BUFF (from Fr. buffle, a buffalo), a leather originally made from the skin of the buffalo, now also from the skins of other animals, of a dull pale yellow colour, used for making the buffcoat or jerkin, a leathern military coat. The old 3rd Foot regiment of the line in the British army (now the East Kent Regiment), and the old 78th Foot (now 2nd battalion Seaforth Highlanders), are called the "Buffs" and the "Ross-shire Buffs" respectively, from the yellow or buff-colour of their facings. The term is commonly used now of the colour alone.

BUFFALO, a city and port of entry, and the county-seat of Erie county, New York, U.S.A., the second city in population in the state, and the eighth in the United States, at the E. extremity of Lake Erie, and at the upper end of the Niagara river; distant by rail from New York City 423 m., from Boston 499 m., and from Chicago 540 m.

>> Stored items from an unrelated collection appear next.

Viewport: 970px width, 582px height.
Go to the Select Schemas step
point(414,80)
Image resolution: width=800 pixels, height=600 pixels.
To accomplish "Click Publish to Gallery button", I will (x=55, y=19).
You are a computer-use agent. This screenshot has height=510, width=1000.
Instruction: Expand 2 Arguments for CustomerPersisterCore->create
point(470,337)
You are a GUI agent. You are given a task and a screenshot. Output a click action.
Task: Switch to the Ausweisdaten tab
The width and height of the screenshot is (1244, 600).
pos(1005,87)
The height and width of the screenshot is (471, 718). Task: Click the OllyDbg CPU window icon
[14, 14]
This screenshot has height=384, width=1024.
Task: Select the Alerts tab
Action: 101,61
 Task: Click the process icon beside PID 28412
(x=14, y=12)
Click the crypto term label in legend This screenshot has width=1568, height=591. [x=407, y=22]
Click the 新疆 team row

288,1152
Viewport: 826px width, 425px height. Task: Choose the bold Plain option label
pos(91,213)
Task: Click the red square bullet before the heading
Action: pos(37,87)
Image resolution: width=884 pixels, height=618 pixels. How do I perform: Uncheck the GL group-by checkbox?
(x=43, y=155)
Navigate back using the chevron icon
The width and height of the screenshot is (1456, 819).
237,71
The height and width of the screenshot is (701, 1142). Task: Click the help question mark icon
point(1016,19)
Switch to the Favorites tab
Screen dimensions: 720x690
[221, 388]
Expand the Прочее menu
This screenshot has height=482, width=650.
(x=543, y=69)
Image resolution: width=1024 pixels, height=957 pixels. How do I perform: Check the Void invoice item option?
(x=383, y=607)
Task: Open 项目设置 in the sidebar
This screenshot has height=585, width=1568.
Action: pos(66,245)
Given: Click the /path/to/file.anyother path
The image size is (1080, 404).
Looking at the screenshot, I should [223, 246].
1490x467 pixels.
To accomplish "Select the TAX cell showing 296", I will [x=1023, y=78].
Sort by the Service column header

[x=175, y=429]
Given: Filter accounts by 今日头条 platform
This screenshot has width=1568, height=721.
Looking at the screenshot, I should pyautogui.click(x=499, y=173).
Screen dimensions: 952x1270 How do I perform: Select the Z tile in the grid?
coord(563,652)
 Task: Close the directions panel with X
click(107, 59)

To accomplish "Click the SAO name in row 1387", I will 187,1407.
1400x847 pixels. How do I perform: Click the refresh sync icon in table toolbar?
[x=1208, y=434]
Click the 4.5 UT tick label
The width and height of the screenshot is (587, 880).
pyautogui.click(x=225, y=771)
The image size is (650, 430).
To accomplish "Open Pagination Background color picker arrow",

The site of the city, which has an area of 42 sq. m., is a broad, undulating tract, rising gradually from the lake to an elevation of from 50 to 80 ft., its altitude averaging somewhat less than 600 ft. above sea-level. The high land and temperate climate, and the excellent drainage and water-supply systems, make Buffalo one of the most healthy cities in the United States, its death-rate in 1900 being 14.8 per thousand, and in 1907 15.58. As originally platted by Joseph Ellicott, the plan of Buffalo somewhat resembled that of Washington, but the plan was much altered and even then not adhered to. Buffalo to-day has broad and spacious streets, most of which are lined by trees, and many small parks and squares. The municipal park system is one of unusual beauty, consisting of a chain of parks with a total area of about 1030 acres, encircling the city and connected by boulevards and driveways. The largest is Delaware Park, about 365 acres, including a lake of 461/2 acres, in the north part of the city; the north part of the park was enclosed in the grounds of the Pan-American Exposition of 1901. Adjoining it is the Forest Lawn cemetery, in which are monuments to President Millard Fillmore, and to the famous Seneca chief Red Jacket (1751-1830), a friend of the whites, who was faithful when approached by Tecumseh and the Prophet, and warned the Americans of their danger; by many he has been considered the greatest orator of his race. Among the other parks are Cazenovia Park, Humboldt Park, South Park on the Lake Shore, and "The Front" on a bluff overlooking the source of the Niagara river; in the last is Fort Porter (named in honour of Peter B. Porter), where the United States government maintains a garrison.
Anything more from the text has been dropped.